The study shows that while the average non-tax supported worker in Connecticut earns a slightly higher salary than his state employee counterpart, benefits received by state employees far outpace those in the private sector by a ratio of about two to one. According to the study, total compensation for state employees, which includes salary and benefits, exceeds similar compensation for non-government workers in the state by at least 25 percent.
President of the Yankee Institute Carol Platt Liebau put the principal takeaway from the study pithily when she said, “Connecticut needs a return to fairness. The same workers who earn less than state employees are facing more than $1 billion in new taxes this year, much of which goes to compensate state workers. Bringing state compensation in line with non-government earnings would save the state between $1.4 and $2.5 billion, depending on the assumptions used.”
Even including the two major tax increases of the Malloy administration, the first and second largest in state history, Connecticut’s chronic out-of-balance budgets are frequently in arrears. Temporary patches have not prevented recurring deficits, and a recent move to impose a furlough on some state workers is at best a temporary expedient that will do nothing to repair the hole in Connecticut’s revenue bucket. The projected savings mentioned by Ms. Liebau would do much to staunch the red ink flow which, Mr. Malloy’s budget chief Ben Barnes continues to remind us, may be a fixed feature of Connecticut’s economic universe for some time to come. The state’s recurring deficits are caused by excessive spending. In the absence of other major tax increases, any solution that does not include long term spending cuts can only be a temporary palliative.
Of course, any attempt to level the compensation playing field between state employees and private workers -- most sensibly by reducing state benefits for new employees, thus rendering less likely additional future tax increases, which in Connecticut have been accompanied by anemic job growth and business flight -- is bound to produce considerable push-back from state unions and their enablers in Connecticut’s Democratic dominated General Assembly. Mr. Malloy has in the past advertised his solidarity with problem-causing union demands by marching in picket lines with unionized workers, and he has shouted down most attempts at leveling the compensation playing field as a virulent form of creeping Scott-Walkerism.

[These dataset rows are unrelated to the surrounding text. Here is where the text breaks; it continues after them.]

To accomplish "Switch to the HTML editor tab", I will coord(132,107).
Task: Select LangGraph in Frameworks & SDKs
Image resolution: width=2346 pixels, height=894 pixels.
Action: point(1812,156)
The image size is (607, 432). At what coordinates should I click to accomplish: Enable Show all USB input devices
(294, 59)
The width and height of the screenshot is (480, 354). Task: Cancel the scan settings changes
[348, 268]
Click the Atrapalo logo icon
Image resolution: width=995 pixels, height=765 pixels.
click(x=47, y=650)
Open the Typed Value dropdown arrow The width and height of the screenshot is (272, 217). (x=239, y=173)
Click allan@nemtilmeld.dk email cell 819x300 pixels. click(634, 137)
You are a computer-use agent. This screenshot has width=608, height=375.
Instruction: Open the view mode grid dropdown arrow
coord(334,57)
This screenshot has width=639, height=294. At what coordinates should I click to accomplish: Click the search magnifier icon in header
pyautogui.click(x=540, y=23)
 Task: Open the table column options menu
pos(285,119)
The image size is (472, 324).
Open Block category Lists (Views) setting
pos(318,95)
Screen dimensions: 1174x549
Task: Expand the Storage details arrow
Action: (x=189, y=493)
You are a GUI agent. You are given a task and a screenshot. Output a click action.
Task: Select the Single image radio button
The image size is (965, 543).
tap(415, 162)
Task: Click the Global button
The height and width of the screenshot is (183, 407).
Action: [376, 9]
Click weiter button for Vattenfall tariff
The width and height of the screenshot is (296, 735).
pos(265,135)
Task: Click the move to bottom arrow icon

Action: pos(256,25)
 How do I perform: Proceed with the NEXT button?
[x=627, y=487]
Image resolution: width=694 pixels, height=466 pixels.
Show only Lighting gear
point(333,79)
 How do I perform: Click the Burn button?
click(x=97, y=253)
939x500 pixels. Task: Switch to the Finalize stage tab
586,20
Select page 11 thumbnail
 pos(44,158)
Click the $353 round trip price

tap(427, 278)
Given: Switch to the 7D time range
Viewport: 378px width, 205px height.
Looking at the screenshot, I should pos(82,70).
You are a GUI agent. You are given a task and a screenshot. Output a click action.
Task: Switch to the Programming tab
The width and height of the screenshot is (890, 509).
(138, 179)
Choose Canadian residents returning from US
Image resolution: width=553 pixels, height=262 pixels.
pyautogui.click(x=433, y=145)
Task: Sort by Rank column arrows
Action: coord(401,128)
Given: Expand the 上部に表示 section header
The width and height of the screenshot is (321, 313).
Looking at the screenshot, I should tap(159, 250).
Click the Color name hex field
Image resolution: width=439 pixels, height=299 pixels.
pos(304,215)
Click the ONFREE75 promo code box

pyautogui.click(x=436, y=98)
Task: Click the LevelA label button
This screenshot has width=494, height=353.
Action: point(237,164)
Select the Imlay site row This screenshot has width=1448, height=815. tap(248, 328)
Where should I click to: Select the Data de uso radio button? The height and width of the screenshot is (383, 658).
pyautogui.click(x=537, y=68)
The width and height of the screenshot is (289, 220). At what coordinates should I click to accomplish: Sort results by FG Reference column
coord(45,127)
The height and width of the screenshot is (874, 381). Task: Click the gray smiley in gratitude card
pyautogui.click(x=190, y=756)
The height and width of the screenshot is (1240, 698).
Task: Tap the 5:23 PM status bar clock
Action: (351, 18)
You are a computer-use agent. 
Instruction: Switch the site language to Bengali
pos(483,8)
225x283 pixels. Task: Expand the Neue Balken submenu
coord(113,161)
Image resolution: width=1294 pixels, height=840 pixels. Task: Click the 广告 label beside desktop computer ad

Mr. Walker is the governor of Wisconsin, and a cloven-footed devil among the leadership of state union workers.
Mr. Malloy on the other hand has given indications he means to keep the promise he made to hard-hit taxpayers during his first term, a pledge he renewed unambiguously during his re-election campaign, that further tax increases would not be necessary to balance his budgets. The state budget should be reduced by about $1.5 billion or more; long-term spending cuts would seem to be Mr. Malloy’s only viable option. You cannot continue to take revenue from a diminished pot of resources, and the pot in Connecticut has been depleted by revenue raids conducted by progressives. State revenue has been shrinking because the state’s economy, “the rising tide that lifts all the boats” to employ John Kennedy’s formulation, has for many years been eroding in response to crippling regulations, high taxes and a punishing economic uncertainty that can be traced to an unwillingness on the part of the ruling party to implement long-term solutions to chronic dislocations, both social and economic.
Temporary fixes are needlessly destructive. Policy Director of the Yankee Institute for Public Policy Suzanne Bates notes in a column she wrote for CTNewsJunkie, “There are two choices — freeze or lower pay increases until parity is achieved, or reopen the SEBAC agreement to address pension and health benefits.”
In order to discharge the most recent deficit, Mr. Malloy has reduced in one of his frequent rescissions the amount of tax resources usually given to state hospitals. Asked earlier why he was plundering hospitals to balance his budget, Mr. Barnes replied in the accents of bank robber Willy Sutton, “because that’s where the money is." The real money is locked in state union contracts.
Patterning himself after “bread and circus” Roman emperors, Mr. Malloy has launched a 30 year $100 billion infrastructure and transportation improvement venture, promising to secure such funds as are necessary over the years to pay for his legacy achievement by imprisoning them in an unraidable lockbox. In the past, similar lockboxes have been used by governors as slush funds to patch budget holes, and it is simply imprudent to tie the hands of future governors thirty years down the road, especially now that the state’s tax revenue well has run dry.
However, if Mr. Malloy is truly interested in preserving his transportation slush fund against General Assembly raiders, he might consider tucking the tax money into an impregnable, unassailable union contract.